Our research focus is to examine the role the barrier lipids in atopic dermatitis, but also in other inflammatory diseases such as psoriasis and netherton syndrome. The main lipid classes are ceramides, free fatty acids and cholesterol. The lipid composition and organisation in the stratum corneum of atopic dermatitis patients were assessed. An excellent correlation was observed between several of the lipid properties and a reduced skin barrier emphasizing that indeed lipids play a prominent role in the impaired skin barrier function in these patients. Techniques used are mass spectrometry, Fourier transform infrared spectroscopy, Raman spectroscopy and small- and wide-angle X-ray diffraction (Synchrotron facilities Grenoble).
These observations resulted in various follow up studies:
- We examine whether inflammation indeed may affect the lipid properties in the skin barrier by supplementation of cytokines to the culture medium during generation of three-dimensional human skin equivalents (see figure 2). Our studies show that inflammation affects the lipid composition in stratum corneum of cultured skin similarly as observed in atopic dermatitis patients. In addition we also examine the expression and activity of enzymes involved in ceramide and fatty acid synthesis and how this changes in inflamed skin.
- Using lipid model systems (see figure 2), in which we link information on lipid organisation and lipid composition with skin lipid barrier properties, we study whether the changes observed in the lipid composition in inflamed skin results in a higher flux of compounds through the lipid matrix.
- One of the possibilities to reduce the chance for eczematous regions, is to repair the barrier function of non-lesional skin by supplementation with those lipids that are present in reduced quantities in the stratum corneum lipid matrix. Ex vivo and in vivo (clinical) skin barrier repair studies are performed in which formulations are topically applied on a impaired skin barrier, The composition of the formulations is based on vernix caseosa.
- Related to these studies we also examine whether there is a co-morbidity between atherosclerosis and inflammatory skin diseases. Here we make use of atherosclerosis mice models and investigate whether selected knock-out models (altered distribution in lipoproteins fraction towards HDL or LDL and VLDL) result in a change in the barrier lipid properties and may induce skin inflammation.

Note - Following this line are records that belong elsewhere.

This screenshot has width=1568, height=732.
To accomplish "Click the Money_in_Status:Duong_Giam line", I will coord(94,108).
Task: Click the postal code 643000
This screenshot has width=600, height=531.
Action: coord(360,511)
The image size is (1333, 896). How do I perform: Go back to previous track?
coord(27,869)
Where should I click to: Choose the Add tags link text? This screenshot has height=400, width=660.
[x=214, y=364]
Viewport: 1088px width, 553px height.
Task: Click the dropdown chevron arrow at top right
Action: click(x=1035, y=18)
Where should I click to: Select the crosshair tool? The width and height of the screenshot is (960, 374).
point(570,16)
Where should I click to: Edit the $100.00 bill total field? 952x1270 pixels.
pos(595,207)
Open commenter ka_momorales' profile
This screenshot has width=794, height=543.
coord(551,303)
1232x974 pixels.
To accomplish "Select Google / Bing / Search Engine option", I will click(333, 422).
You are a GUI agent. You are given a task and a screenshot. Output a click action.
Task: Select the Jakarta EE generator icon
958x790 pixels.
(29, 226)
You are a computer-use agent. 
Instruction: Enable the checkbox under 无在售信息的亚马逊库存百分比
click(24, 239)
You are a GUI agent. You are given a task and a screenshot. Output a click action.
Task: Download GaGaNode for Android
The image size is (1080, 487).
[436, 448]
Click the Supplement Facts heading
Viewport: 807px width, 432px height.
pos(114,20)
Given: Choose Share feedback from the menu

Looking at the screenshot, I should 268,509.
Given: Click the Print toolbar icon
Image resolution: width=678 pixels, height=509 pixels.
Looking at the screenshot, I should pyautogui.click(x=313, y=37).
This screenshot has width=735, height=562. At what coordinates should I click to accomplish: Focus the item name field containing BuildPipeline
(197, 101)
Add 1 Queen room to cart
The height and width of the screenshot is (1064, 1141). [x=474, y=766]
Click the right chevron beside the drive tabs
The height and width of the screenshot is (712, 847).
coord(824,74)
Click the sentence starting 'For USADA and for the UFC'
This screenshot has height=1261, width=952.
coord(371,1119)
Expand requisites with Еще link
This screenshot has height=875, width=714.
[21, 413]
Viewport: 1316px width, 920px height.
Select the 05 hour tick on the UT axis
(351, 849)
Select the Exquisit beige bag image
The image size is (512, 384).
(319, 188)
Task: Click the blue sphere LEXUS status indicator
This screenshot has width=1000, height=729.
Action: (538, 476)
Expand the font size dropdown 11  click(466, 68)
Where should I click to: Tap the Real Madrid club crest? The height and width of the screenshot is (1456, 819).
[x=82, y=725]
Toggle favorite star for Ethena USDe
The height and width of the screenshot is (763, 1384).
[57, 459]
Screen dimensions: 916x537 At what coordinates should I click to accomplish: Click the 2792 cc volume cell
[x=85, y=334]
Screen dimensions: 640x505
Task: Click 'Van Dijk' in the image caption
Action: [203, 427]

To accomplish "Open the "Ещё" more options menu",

Strongly related to the above research themes are two other projects: 1) A detailed analysis of the lipid organisation of the two lamellar phases detected in the stratum corneum. The localisation and conformation of the barrier lipids assembled in these lamellar phases are assessed by a combination of neutron diffraction (neutron sources: ILL at Grenoble and ISIS at Rutherford Appleton Laboratory, Harwell Oxford), X-ray diffraction (ESRF synchrotron facilities, Grenoble) and Fourier transform infrared spectroscopy. These studies are of eminent importance for understanding how changes in lipid composition affect the lipid organisation and thereby the skin lipid barrier and 2) The develop a new generation of reproducible human skin equivalents that mimic all barrier properties of native human skin. When analyzing the barrier function of human skin equivalents in details, it appeared that it deviate substantially from human native skin. By supplementation of compounds to the culture medium and by mimicking the culture environment that more closely the natural skin environment we aim to normalise the skin barrier by normalising the lipid properties in the stratum corneum.